«Mitte 20 leihen wir uns noch Geld von unseren Eltern, um ein unbezahltes Praktikum in der Medienbranche zu absolvieren. In dieser Branche, die so sehr verschlafen und Vitamin-B gesteuert ist, dass man ihr vielmehr eine Revolution statt eine Evolution wünscht.» Diese und weitere kantige Aussagen gab der junge Journalist Andreas Griess im Rahmen der Social Media Week in Hamburg zum Besten. Eine Zusammenfassung seiner Rede.
«Wir sprechen mindestens zwei Fremdsprachen, Programmiersprachen nicht eingerechnet», erklärt Journalist Andreas Griess vor versammelter Zuhörerschaft an der Social Media Week in Hamburg. Und der 26-Jährige fährt fort: «Wir können mit Geräten umgehen, die von ‚Verlegern noch als potentiell monetarisierbare Endgeräte angesehen werden, für deren publizistischen und ökonomischen Nutzen eine externe Agentur ein mittelfristiges, auf die entsprechende Verlagsstrukturen massgeschneidertes Konzept entwickeln soll.‘
Mit Mitte 20 leihen wir uns noch Geld von unseren Eltern, weil wir in einem unbezahlten Praktikum sitzen. Und nach den Praktika bekommen wir oft ein unterbezahltes Volontariat gesprochen, bei welchem nicht wir die Fortbildung erhalten, sondern wir den älteren Kollegen erklären, wie dieses CMS überhaupt funktioniert.

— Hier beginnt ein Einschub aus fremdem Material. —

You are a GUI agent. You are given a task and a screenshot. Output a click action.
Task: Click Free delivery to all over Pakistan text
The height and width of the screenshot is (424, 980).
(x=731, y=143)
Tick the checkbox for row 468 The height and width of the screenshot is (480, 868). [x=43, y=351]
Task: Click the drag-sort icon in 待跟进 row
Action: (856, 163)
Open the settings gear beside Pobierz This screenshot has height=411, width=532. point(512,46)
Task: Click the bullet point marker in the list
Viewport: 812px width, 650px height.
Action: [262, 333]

Rede von Andreas Griess beginnt bei Minute 27:40.
Diese Branche ist so verschlafen, so Vitamin-B gesteuert, die hat uns echt nicht verdient. Egal ob man nun streng links oder streng marktliberal ist, muss man zum Schluss kommen: Das Alte muss weg. Deshalb sollte die Politik nicht Verlage fördern, sondern Journalisten.

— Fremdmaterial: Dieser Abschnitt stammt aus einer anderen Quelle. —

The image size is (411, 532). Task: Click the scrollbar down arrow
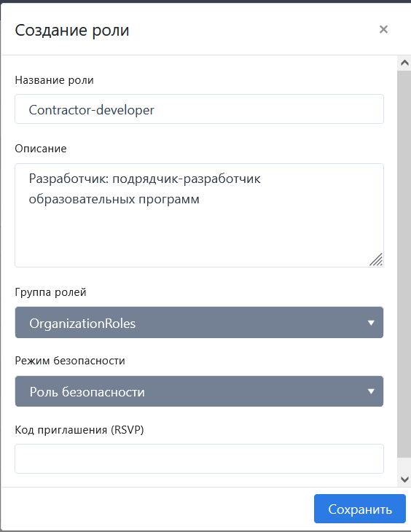pyautogui.click(x=404, y=480)

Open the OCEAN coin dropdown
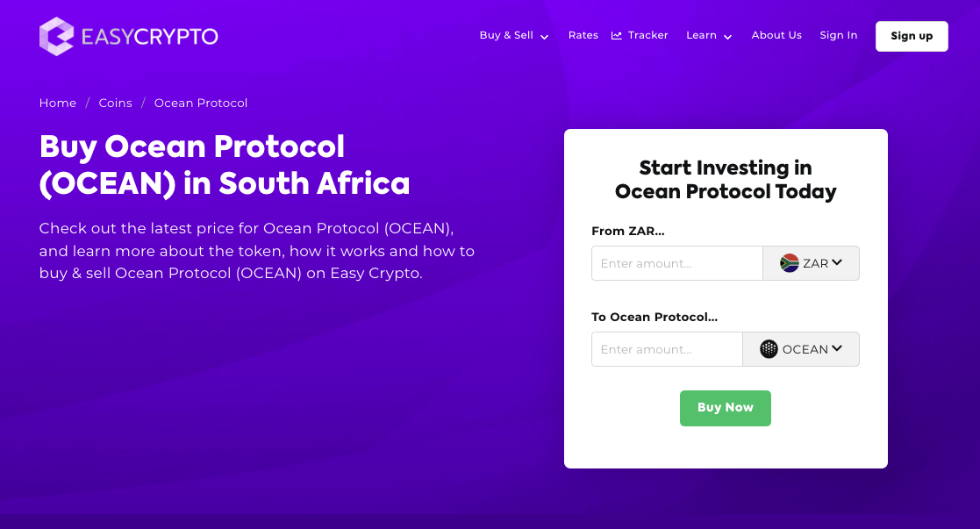801,349
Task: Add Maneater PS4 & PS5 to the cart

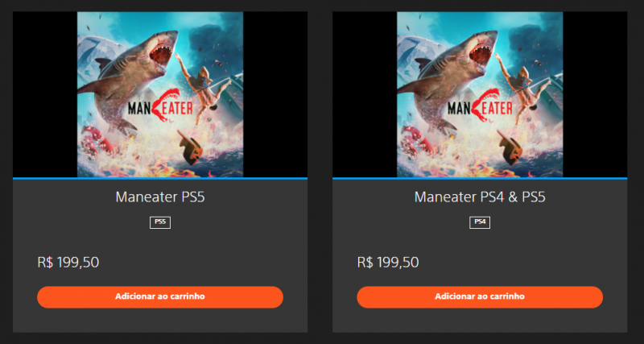Action: click(480, 296)
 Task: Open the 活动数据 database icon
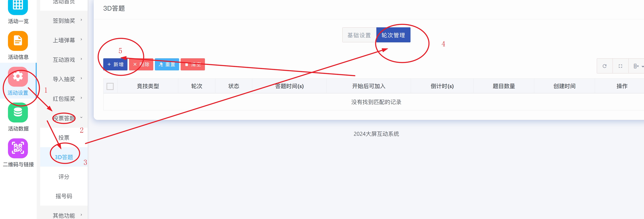(x=18, y=113)
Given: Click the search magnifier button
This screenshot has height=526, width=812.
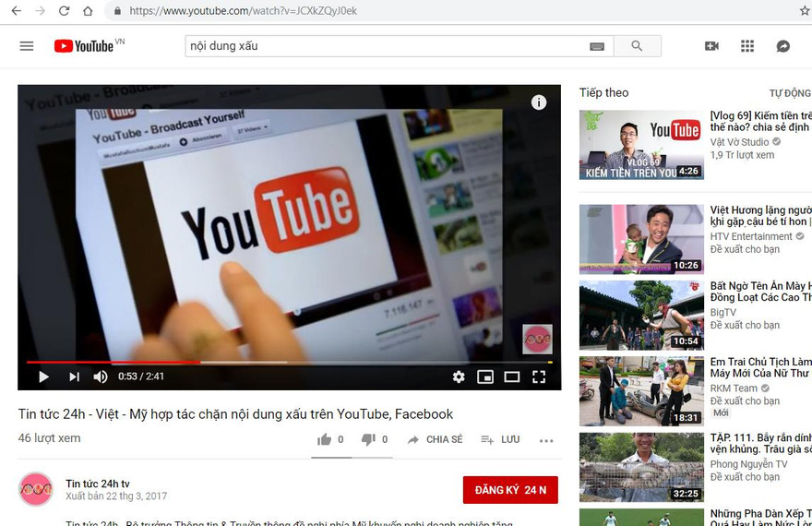Looking at the screenshot, I should pos(637,46).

Ich halte den Medienwandel nicht für ein Naturereignis. Es ist jetzt keine Evolution, bei der diejenigen sterben, die sich nicht anpassen. Es ist vielmehr eine Revolution – und bei Revolutionen rollen Köpfe.
An alle jungen Journalisten: Wir sollten uns zum Motto machen: ‚Frag nicht, was kann die Medienbranche für dich tun, sondern was kannst du gegen die Medienbranche tun?‘ Ich meine, die Dinosaurier hatten ihre Chance. Lasst uns nicht John Hammond, das ist der Mann aus Jurassic Park sein, sondern der Meteorit.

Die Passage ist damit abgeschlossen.